31 ago 2004 . Actualizado a las 07:00 h.

?l reducido mundo del piragüismo jamás soñó con algo parecido. Ayer, Peinador, primero, y el concello de Cangas al completo, más tarde, se vinieron abajo para recibir con honores y vehemencia a los tres piragüistas olímpicos del club Aldán Hermanos Galdón. Carlos Pérez y Teresa Portela habían aterrizado en Santiago la noche anterior. A las once de la mañana, en Vigo, sonó la hora del campeón, David Cal. El piragüista, elevado a categoría de héroe a sus 21 años, tuvo un breve respiro al tomar tierra. Lo recibió a pie de avión un grupo corto de gente. Sus padres, sus hermanas, el alcalde Sotelo, Portela y Pérez, la miss Galicia María Mundín, oriunda de Aldán. Y su sobrino Gabriel, de tres años, que le saltó al cuello y fue el primero en abrazarlo. Cualquier atisbo de tranquilidad se estrelló segundos después contra la marea humana que inundaba el aeropuerto de Vigo. Centenares de gallegos de todas las edades -sólo Cangas había fletado cinco autobuses- coreaban el nombre de los tres palistas, en especial el de David. De guapo para arriba. Él quiso saludar a través de una verja y el universo de banderas -dentro y fuera de Peinador convivían perfectamente la enseña española con la estrella roja sobre fondo azul y blanco-, camisetas y gritos de múltiple pelaje se rindieron ante el doble medallista, obligado a pasar de la sorpresa al manoteo brazos en alto en un suspiro. Cal recibió tratamiento de rock'nroll star.

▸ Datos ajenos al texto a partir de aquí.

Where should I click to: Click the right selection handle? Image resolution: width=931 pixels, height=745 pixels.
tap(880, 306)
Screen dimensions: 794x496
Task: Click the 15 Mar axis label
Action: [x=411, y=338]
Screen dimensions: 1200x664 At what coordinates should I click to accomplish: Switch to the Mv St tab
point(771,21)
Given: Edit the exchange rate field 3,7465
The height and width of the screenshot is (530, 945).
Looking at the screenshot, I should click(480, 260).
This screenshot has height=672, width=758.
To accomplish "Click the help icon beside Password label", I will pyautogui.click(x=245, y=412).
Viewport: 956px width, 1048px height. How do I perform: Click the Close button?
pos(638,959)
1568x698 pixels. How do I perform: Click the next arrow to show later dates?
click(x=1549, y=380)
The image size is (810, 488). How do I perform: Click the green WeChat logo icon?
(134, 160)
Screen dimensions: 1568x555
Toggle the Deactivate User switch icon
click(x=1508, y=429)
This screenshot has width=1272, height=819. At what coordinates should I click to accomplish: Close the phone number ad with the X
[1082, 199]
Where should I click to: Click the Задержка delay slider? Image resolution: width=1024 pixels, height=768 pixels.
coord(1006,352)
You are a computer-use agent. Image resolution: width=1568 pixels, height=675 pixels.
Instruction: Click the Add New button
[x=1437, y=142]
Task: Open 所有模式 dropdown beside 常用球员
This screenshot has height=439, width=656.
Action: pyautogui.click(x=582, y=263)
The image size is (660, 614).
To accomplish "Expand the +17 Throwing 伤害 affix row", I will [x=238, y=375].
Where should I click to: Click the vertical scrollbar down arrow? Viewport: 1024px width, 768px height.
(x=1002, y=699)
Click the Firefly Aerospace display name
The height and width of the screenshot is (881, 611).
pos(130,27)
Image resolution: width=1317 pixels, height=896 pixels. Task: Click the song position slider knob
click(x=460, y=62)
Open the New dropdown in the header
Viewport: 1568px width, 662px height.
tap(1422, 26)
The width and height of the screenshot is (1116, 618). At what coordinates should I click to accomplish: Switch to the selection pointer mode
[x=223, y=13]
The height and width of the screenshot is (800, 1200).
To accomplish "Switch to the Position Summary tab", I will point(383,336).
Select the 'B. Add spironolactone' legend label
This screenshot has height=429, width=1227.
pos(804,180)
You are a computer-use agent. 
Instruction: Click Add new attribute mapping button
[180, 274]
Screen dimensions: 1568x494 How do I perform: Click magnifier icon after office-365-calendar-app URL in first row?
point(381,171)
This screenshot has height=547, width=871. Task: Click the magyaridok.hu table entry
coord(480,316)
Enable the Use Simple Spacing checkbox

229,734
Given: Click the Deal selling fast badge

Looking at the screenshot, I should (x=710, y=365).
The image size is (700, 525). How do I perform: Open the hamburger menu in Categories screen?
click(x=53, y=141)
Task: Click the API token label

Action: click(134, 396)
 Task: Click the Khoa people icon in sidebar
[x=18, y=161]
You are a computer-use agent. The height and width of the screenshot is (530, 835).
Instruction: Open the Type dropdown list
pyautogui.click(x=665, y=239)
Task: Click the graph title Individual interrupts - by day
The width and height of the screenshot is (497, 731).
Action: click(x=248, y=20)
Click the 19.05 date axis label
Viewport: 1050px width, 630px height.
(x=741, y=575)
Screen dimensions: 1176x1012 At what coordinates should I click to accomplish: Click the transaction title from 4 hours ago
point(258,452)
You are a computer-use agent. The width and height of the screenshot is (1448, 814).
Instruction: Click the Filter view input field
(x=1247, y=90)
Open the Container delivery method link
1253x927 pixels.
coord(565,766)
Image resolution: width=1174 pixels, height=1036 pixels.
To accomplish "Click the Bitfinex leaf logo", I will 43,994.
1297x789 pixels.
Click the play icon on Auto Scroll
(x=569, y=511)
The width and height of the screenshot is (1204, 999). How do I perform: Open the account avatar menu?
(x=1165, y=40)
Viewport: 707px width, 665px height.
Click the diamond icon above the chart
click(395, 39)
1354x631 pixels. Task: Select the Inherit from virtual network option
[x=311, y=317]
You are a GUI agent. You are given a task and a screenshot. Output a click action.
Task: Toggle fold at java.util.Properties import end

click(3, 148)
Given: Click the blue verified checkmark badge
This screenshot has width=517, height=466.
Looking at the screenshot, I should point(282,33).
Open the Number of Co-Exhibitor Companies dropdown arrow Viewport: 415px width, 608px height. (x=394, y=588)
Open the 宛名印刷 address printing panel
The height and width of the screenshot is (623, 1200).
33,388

En volandas de un sitio para otro. «Veña, veña, que hai dous voos parados por isto», decía un tipo sudoroso y atribulado, mientras agarraba del brazo al de Vilariño para trasladarlo hacia la sala de prensa. El tiempo justo para la inevitable rueda de preguntas, y el trío olímpico se sumergió en un auténtico baño de masas, concentrado en torno a la zona de embarque. Los sufridos pasajeros del vuelo de la mañana hacia París no daban crédito a una escena tumultuosa que amenizaba un grupo de gaiteiros. Tampoco al retraso que irremediablemente impuso al resto del mundo la primera celebración olímpica de la historia de Galicia. Quien anduviese despistado podría haber pensado que los Back Street Boys volvían a la carga. Chavalas chillando, grupos de rapaces voceando, carreras, codazos por acercarse a los campeones. Los tres quisieron contentar sus entregados fans. Besos, abrazos, declaraciones de amor. El tiempo dirá si este idilio con el piragüismo conduce a un compromiso efectivo.